American industrialist

Jacob Johann Vollrath (September 19, 1824 – May 15, 1898) was an industrialist in the city of Sheboygan, Wisconsin in the United States. He founded The Vollrath Company.

Vollrath was born on September 19, 1824 in Dörrebach in the Prussian Rhineland, where he learned the trade of molding (casting of wrought iron).

He migrated to the United States in the 1840s and settled in Sheboygan in 1853. In 1874 he began to manufacture porcelain enamelware made of cast iron coated with ceramic glaze. In 1884 he founded the Jacob J. Vollrath Manufacturing Company, which grew steadily under his leadership and which he headed until his death in 1898.

Vollrath invented "gray enameling" (which describes a particular method of manufacture, not a color).

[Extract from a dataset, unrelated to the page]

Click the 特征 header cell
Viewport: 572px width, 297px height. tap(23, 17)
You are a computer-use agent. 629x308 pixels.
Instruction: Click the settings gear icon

Vollrath married Elizabeth Margaret Fuchs in 1847 and had six children. He was the father-in-law (twice) of Kohler Company founder John Michael Kohler and helped him get started in business. He was succeeded as president of The Vollrath Company by his son, Carl August Vollrath, grandson Jean C Vollrath (1894–1976), and great-grandson Walter Jodok Kohler Jr.

Two other sons, Jacob Vollrath Jr. (1894–1964) and Walter J. Vollrath Sr., (1897–1964) had served as officers of the Polar Ware Co., of Kiel, Wisconsin.

The Vollrath family which he founded was long prosperous and prominent in Sheboygan affairs.